Stored items
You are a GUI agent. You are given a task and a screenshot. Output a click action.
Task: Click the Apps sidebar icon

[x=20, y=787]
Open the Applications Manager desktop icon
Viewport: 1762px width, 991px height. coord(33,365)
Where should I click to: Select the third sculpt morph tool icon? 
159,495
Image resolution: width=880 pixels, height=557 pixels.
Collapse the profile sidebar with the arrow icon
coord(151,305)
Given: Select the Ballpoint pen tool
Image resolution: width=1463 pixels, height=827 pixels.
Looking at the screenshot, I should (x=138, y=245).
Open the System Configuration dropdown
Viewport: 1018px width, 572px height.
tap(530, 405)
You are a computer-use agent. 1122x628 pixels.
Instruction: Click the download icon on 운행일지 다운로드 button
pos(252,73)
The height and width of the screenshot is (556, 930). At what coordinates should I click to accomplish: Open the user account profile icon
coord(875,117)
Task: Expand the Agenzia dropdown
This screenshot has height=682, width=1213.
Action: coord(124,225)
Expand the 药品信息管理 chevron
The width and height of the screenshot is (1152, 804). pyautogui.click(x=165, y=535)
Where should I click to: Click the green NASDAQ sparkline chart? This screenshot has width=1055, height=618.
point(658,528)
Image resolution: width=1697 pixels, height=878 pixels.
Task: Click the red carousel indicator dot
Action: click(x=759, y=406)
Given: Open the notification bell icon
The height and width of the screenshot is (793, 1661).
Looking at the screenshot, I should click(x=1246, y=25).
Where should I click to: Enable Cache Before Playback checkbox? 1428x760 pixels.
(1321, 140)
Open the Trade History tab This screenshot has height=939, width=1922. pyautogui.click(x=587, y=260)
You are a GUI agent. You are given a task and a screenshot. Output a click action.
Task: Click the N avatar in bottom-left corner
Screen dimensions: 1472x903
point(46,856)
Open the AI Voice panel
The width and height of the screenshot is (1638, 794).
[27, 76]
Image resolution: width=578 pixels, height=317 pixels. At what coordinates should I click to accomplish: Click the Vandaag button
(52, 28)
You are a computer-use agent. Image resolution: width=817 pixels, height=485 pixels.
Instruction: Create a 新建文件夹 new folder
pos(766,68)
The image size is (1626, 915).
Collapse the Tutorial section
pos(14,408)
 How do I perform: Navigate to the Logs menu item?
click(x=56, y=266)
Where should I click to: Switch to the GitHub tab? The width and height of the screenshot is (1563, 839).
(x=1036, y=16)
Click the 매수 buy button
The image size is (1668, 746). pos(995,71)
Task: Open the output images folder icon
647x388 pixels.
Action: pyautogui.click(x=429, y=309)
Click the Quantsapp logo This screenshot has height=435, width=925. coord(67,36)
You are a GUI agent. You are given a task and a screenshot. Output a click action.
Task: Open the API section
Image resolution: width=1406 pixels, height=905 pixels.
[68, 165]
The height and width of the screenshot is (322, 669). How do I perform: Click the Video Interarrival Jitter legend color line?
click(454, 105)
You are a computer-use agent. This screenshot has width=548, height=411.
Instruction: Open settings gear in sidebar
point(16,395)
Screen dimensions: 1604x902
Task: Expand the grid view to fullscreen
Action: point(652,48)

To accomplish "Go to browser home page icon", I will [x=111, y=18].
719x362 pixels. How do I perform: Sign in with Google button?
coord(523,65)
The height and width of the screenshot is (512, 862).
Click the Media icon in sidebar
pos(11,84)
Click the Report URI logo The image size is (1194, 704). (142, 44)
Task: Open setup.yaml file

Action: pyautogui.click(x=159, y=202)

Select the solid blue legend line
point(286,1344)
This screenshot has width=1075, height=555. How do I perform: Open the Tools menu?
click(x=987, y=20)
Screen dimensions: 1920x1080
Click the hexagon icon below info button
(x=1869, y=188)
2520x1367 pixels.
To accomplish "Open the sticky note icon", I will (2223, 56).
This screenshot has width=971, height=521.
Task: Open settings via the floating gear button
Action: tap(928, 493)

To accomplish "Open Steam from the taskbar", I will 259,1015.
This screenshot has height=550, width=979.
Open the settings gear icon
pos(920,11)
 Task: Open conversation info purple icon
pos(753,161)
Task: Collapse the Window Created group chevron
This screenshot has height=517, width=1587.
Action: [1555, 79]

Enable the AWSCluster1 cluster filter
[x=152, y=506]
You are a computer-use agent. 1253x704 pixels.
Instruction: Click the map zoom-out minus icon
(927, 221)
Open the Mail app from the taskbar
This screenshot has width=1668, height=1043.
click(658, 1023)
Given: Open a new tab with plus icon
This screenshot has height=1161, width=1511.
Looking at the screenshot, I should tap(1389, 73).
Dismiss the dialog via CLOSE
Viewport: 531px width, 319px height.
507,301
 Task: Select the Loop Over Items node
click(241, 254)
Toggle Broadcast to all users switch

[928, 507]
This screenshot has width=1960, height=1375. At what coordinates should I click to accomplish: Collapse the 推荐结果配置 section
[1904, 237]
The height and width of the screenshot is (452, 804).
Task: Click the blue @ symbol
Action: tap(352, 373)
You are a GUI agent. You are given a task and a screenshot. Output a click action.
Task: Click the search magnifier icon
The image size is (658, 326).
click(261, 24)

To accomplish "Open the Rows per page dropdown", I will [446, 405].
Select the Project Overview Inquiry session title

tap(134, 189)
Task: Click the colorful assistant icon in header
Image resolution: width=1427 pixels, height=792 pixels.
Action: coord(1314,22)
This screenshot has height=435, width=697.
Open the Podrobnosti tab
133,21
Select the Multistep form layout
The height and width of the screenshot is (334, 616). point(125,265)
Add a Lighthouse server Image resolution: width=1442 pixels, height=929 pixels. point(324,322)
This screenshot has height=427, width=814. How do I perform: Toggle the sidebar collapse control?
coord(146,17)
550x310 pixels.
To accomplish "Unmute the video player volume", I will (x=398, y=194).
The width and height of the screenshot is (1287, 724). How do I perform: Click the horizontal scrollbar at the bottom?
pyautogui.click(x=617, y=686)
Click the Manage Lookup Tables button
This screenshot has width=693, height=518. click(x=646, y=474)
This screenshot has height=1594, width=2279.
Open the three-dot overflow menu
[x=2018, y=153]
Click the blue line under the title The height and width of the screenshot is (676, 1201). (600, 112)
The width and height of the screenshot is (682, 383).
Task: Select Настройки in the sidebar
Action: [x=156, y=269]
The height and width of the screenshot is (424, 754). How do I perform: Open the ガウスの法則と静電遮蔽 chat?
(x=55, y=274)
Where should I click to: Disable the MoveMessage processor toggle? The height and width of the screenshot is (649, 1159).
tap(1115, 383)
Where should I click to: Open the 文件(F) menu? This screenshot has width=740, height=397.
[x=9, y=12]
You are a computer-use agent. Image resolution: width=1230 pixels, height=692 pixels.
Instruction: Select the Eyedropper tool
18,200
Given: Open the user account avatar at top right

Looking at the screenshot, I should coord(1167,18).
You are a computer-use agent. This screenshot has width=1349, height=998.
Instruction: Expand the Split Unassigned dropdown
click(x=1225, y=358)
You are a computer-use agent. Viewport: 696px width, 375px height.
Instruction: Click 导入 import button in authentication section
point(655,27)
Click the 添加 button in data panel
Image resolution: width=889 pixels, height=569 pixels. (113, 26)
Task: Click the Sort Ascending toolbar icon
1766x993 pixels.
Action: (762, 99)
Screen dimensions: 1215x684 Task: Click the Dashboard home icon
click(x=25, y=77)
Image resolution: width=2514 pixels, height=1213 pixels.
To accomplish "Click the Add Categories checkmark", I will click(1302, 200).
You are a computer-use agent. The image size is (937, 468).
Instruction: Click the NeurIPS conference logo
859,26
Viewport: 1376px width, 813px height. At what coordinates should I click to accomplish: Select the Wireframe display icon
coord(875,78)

Task to carry out » Using the entries above, give again exactly the lines from the line holding "Screen dimensions: 1472x903" through the line holding "You are a computer-use agent. Image resolution: width=817". Include both end lines and nothing else.

Final answer »
Screen dimensions: 1472x903
point(46,856)
Open the AI Voice panel
The width and height of the screenshot is (1638, 794).
[27, 76]
Image resolution: width=578 pixels, height=317 pixels. At what coordinates should I click to accomplish: Click the Vandaag button
(52, 28)
You are a computer-use agent. Image resolution: width=817 pixels, height=485 pixels.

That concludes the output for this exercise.